The Mexican Congress is expected to consider the historic proposal in September, the firm said.

Pena Nieto, who leads the Institutional Revolutionary Party (PRI), made his proposal to the Senate after the opposition National Action Party (PAN) advanced a reform program at the end of July (OGJ Online, Aug. 5, 2013).

Both proposals allow private investment in oil and gas exploration and development, for decades the sole province of state-owned Petroleos Mexicanos (Pemex).

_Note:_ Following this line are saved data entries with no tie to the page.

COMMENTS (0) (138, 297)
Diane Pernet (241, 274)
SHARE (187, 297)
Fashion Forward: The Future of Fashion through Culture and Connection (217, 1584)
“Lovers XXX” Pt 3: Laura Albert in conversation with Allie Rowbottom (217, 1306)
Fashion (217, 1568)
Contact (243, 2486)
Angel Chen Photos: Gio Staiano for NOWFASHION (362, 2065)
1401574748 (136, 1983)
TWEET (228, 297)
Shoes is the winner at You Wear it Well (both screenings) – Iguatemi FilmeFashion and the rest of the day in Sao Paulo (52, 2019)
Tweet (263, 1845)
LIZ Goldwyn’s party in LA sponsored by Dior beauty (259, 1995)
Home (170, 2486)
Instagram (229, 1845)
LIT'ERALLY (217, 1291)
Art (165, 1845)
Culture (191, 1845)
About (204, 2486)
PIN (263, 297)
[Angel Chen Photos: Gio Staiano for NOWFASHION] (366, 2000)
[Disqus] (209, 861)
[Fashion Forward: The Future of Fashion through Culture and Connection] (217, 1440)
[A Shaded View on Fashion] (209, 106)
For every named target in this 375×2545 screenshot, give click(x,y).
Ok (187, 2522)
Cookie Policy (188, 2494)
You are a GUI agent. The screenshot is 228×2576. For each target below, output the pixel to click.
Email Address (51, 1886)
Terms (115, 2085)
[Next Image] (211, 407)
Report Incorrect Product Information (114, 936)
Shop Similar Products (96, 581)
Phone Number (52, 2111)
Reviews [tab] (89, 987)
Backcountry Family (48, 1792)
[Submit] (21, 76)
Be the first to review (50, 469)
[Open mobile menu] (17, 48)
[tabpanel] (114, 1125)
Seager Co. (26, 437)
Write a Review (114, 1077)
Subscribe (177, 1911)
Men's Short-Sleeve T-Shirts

Mayer Brown notes the president’s proposal gives Congress broad authority to specify who may conduct exploration and production and to specify terms and conditions. It doesn’t require that Pemex maintain its monopoly over those activities. And it leaves open the question whether E&P rights would be granted through Pemex or directly from the state.

The proposal would allow private companies “to own oil and gas production and to fully share in the economic risks and benefits of the business,” Mayer Brown says.

If the Constitution is amended, the firm adds, “the Mexican Congress will be charged with passing subsequent legislation detailing the types of contracts that can be offered.”

The proposal would allow direct private investment in midstream and downstream businesses, including refining, petrochemicals, distribution, and retail marketing. It also calls for less domination of power generation by a national electricity utility and moves toward a competitive wholesale power market.

Under the proposal, which calls for specific constitutional changes, hydrocarbons in the subsurface would continue to belong to the government, as in most countries. And the government would continue to own Pemex.

The proposal doesn’t address a question important to international oil companies (IOCs): whether foreign investors would be able to book reserves, a practice now banned in Mexico.

Mayer Brown notes that a statement of intent in the Pena Nieto proposal mentions the importance of developing deepwater, ultradeepwater, and shale resources.

“Accordingly, the reforms will likely open the door for the participation of IOCs in both conventional and unconventional resource development in the country,” the firm says.